Patients with locally advanced resectable (LAR) gastric/gastroesophageal junction (G/GEJ) adenocarcinomas have a high recurrence risk despite pre- and post-operative treatment. In the PLAGAST prospective study (NCT02674373), we investigated the ability of circulating tumor DNA (ctDNA) to predict treatment response and improve risk stratification. Plasma samples were prospectively collected before neoadjuvant therapy (NAT), during-NAT, post-NAT, and post-surgery.
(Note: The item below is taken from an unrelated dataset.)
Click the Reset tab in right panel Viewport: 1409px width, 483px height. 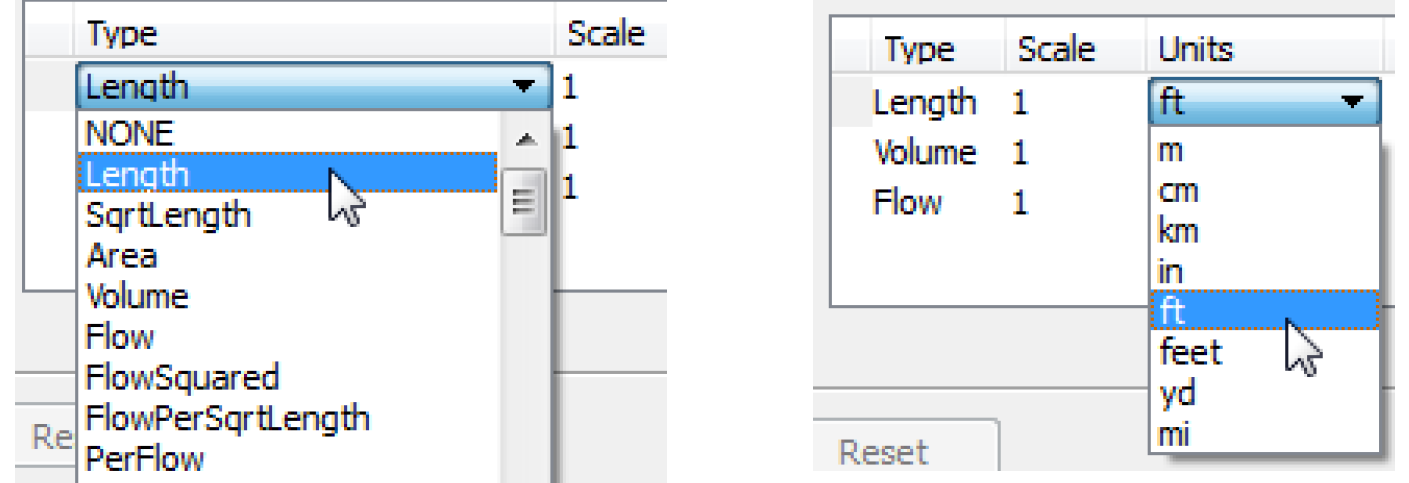click(883, 453)
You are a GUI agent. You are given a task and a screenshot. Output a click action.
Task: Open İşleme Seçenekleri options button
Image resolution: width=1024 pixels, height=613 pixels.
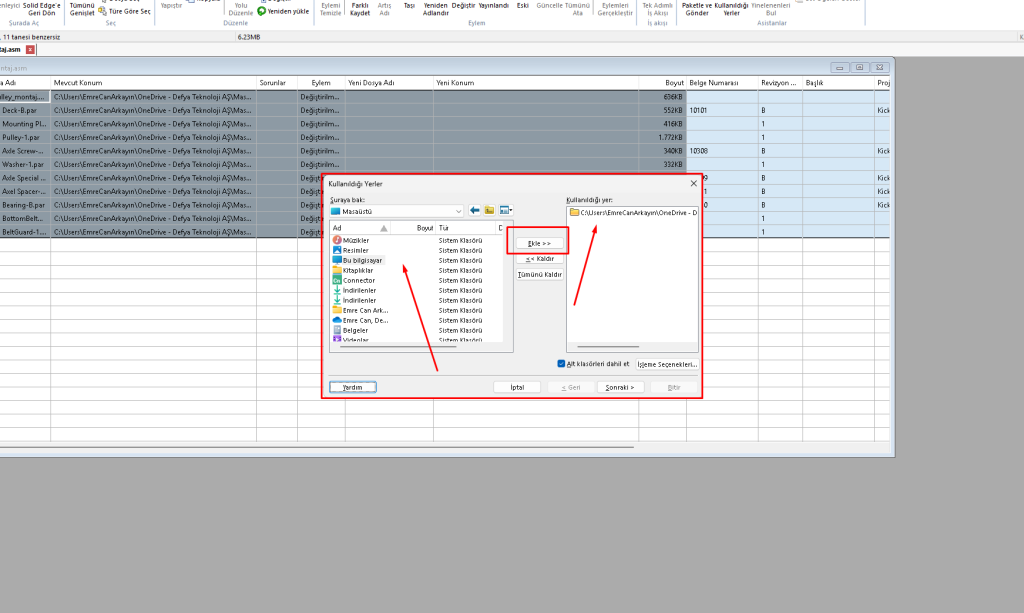(x=666, y=364)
The primary endpoint was recurrence-free survival (RFS), and the secondary endpoints were overall survival (OS), tumor regression grade (TRG), and pathological tumor stage. ctDNA positivity decreased over these four therapeutic timelines (69.6%, 51.2%, 26.8%, and 20%, respectively). ctDNA-positivity was associated with significantly worse outcomes during-NAT (RFS: HR = 6.17, P = 0.002; OS: HR = 4.71, P = 0.022), post-NAT (RFS: HR = 5.26, P = 0.001; OS: HR = 7.35, P = 0.001) and after surgery (RFS: HR = 12.94, P < 0.0001; OS: HR = 14.54, P < 0.0001). Patients with early ctDNA clearance during NAT had better outcomes compared to those who cleared ctDNA post-NAT, while patients who remained ctDNA-positive pre-, during-, and post-NAT had worse outcomes (RFS: HR = 18.57, P = 0.01; OS: HR = 16.06, P = 0.007). Our data suggests that longitudinal ctDNA monitoring is prognostic of patient outcomes and may guide therapeutic decision-making in patients with LAR G/GEJ adenocarcinoma.